Çapan, Hakim Haşıloğlu'nun  "Ermenistan gezisine gitmeniz için size
herhangi bir talimat verildi mi?"
sorusunu şu şekilde yanıtladı: "Hayır bir talimat verilmedi. Ancak gitmeden önce MİT Bölge Başkanı'na bildirdim. 'O da git ama dönüşte bildir bize" dedi. Biz nasıl Türkiye'ye her geleni Anıtkabir'e götürüyorsak onlarda bizi anıta götürdü." Duruşmanın öğleden sonraki bölümünde Hakim Özese'nin birkaç
soru daha yönelttiği Çapan "İlhan Selçuk bizim ağabeyimizdir. Biz onu dizinin dibinde oturur, fikir tartışmasına girmeyiz" diye konuştu.


Çapan'a sorulan sorulara bakıldığında mahkemenin dosyayı okumadığının anlaşıldığını savunan Alacakaptan, ''Tuncay Güney 2001'deki mülakatında Çapan'ın Cumhuriyet Gazetesine mali kaynak sağlamak için kurulan holdingin yüzde 100'üne sahip olduğunu söylemiş. Bu beyanla karşılaşan savcının yapacağı iş ticaret sicili gazetesini getirtmek olacaktır. Çapan'ın hisse alması 2004 yılındadır'' diye konuştu.
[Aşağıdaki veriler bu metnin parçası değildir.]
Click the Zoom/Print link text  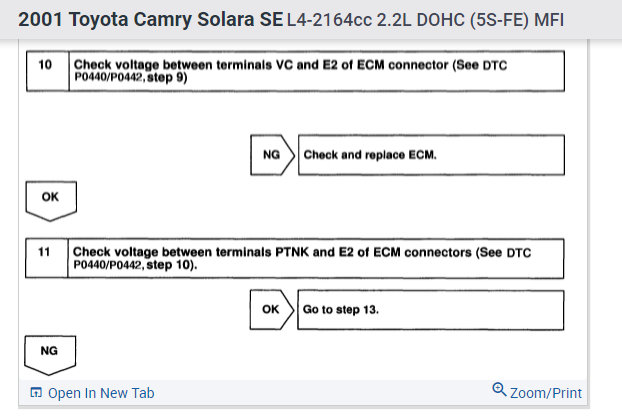point(547,393)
Alacakaptan, 65 yıldır Cumhuriyet gazetesi okunan bir aileden geldiğini, iktidarların daima bu gazeteden rahatsız olduğunu belirterek, Cumhuriyet gazetesinin ''öcü'' gibi görünmesinin insanı rahatsız ettiğini kaydetti.

''Beni çıkarın buradan"

El bombalarıyla, gömülen silahlarla anayasanın ihlal edilemeyeceğini savunan Alacakaptan, mahkemenin işinin bu davada zor olduğunu söyledi.

Alacakaptan, ''Gürbüz Çapan, hiçbir suçu işlememiştir. Basit cümlelerle ama hep içten gelen davranışlarıyla da savunmasını yaptı. Tutuklama bir tedbir ve bir istisnai olaydır. Niçin kaçma şüphesi olduğunu, niçin delilleri bozma tehlikesi olduğunu delilleriyle beraber ortaya koymanız lazım'' şeklinde konuştu.

Çapan da bu davanın hiçbir yerinde olmadığını belirterek, ''Zorla çakılmış durumdayım. Beni çıkarın buradan'' dedi.

Mahkeme Heyeti Başkanı Köksal Şengün, duruşmayı 21 Ocak Perşembe günü saat 09.00'a bıraktı.